Caius could not tear his gaze away from the hand that was clasped in between Aro's palms. His mind was reeling, raging against everything that he had convinced himself of over the last hundred years. It'd been the longest stretch in between incarnations, and he'd thought that he had finally beaten it. He thought that the last time, when he'd forced himself to kill her himself, that he had freed them both. Caius had long since pushed the guilt away, instead basking in the relief of closure. Now it was hitting him full force in his face, in his gut, and in his non beating heart.

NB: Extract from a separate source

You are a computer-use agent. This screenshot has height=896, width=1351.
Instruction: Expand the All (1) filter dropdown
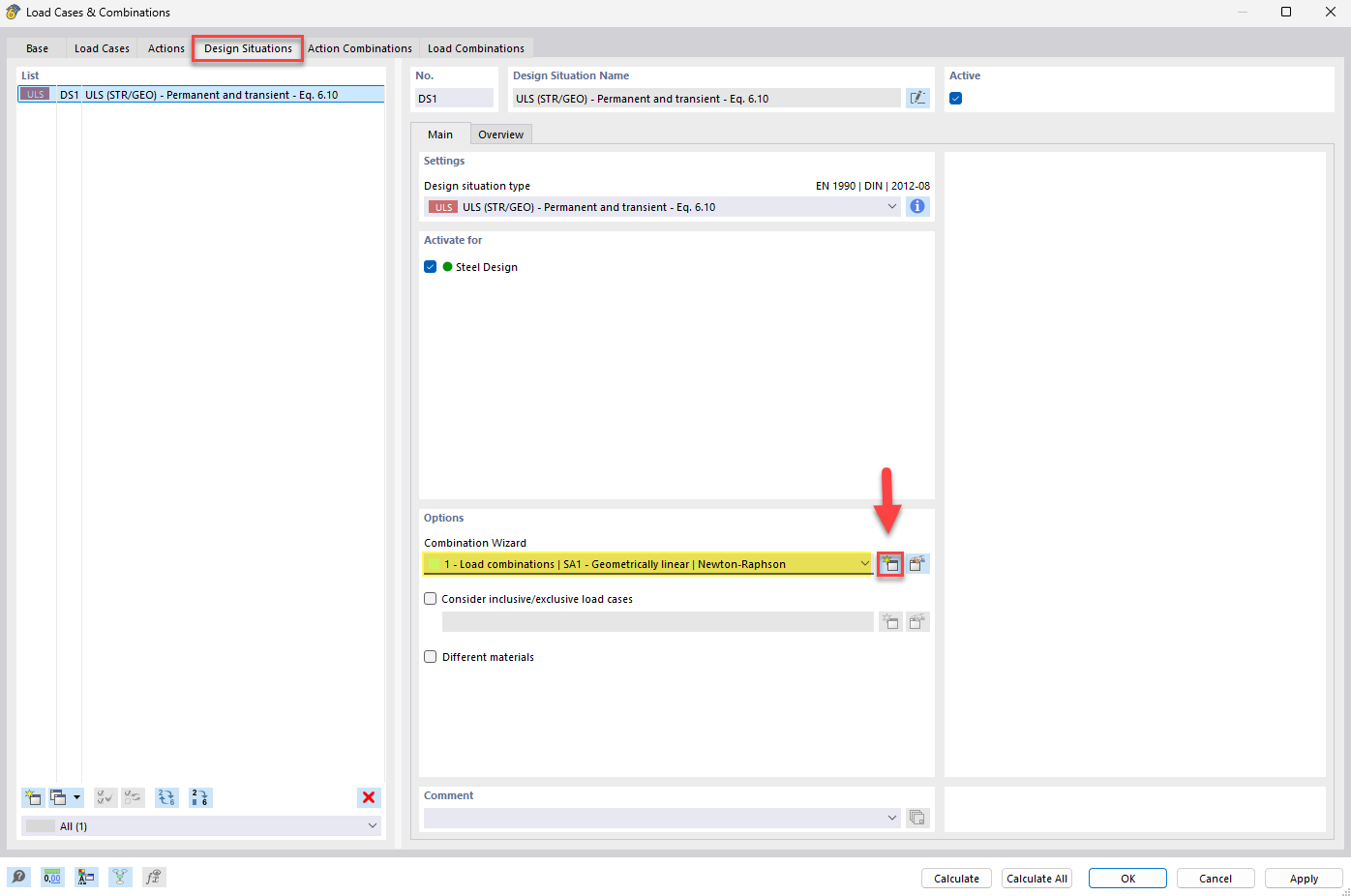coord(371,825)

He'd been a fool to think that he could end this loop of insanity. He was angry at himself for becoming complacent, and at her for daring to show her face here...and at feeding time no less! Worse yet, he hadn't even gotten to deal out punishment to the Cullen boy, and so his mounting frustration from earlier just piled on top of every other emotion he was feeling now. Why had she come here? Inwardly, he seethed that Jane had recognized her and had stopped one of the newer guard from feasting on her.
If she had been dead before he saw her, he might have avoided this feeling. His entire body seized up at the thought. The familiar protective instinct heating at his own thoughts, causing disgust to over take the anger. He knew he could hurt her, as he had done in another lifetime...as he had forced himself to do to spare them both eternal torment. It had been the single most painful thing he had had to do, both physically and emotionally.
Aro released Dejanna's hand, his eyebrows drawn low in an uncharacteristically serious expression. It grabbed Caius' attention by the lapels and held him fast, concern ripping through him in a shock. Had Aro seen a threat to her? It made his hackles rise to think of someone harming her, and instinct made him want to lock her up in the tower with Sulpicia and Athenodora. Keep her safe. Keep her hidden.
"What is it?" Caius' voice bit through the silence. Dean stood there, confused, and scared. Her heart was beating painfully fast in her chest, blood pooling into her cheeks and even though they had all just fed, it made him thirsty.
"Such darkness you have endured recently, my dear," Aro said softly to Dean. Caius tensed, examining her now more closely than he dared to before. Her eyes held a shadow to them that he hadn't seen in any of her lives...except for one. His last night as a human, he had witnessed that look, and he couldn't bare to live through that again. She had seen things that had scared her, that had shook her to her very core...but still, she was standing before them. She'd walked into a lions den and hadn't even tried to run now that the chaos had been diverted. He marveled at her bravery.
"Do not worry," said Aro in a slightly more firm voice, raising his volume a smidge. He meant to assure the girl, and make an order to the rest of them at the same time. "No one here will harm you." Then, he turned to look from Marcus to Caius, his regular petulant gleeful expression returning to his face. "The Romanian convent has released the vampire entombed within it's foundation. A threat we must eradicate as soon as possible."
Caius nodded, standing up straight. Though he wasn't completely focused on her anymore, he could see the way she mouthed the word 'vampire' in disbelief and incredulousness. "Demetri, go to the convent and find the vampire. Take the twins. Go now."
"Yes master," said the three and he, Jane, and Alec all left. Dean jumped at how fast they'd moved, and unconsciously took a step closer to Caius. He tried not to breathe, to not let him get ahead of himself and do something that would scare her. He hated that he was trying so hard. He should be making her hate him so that she would want to stay far away from him. Their laws would not allow her to leave here, but he would not allow anything or anyone to harm her, either.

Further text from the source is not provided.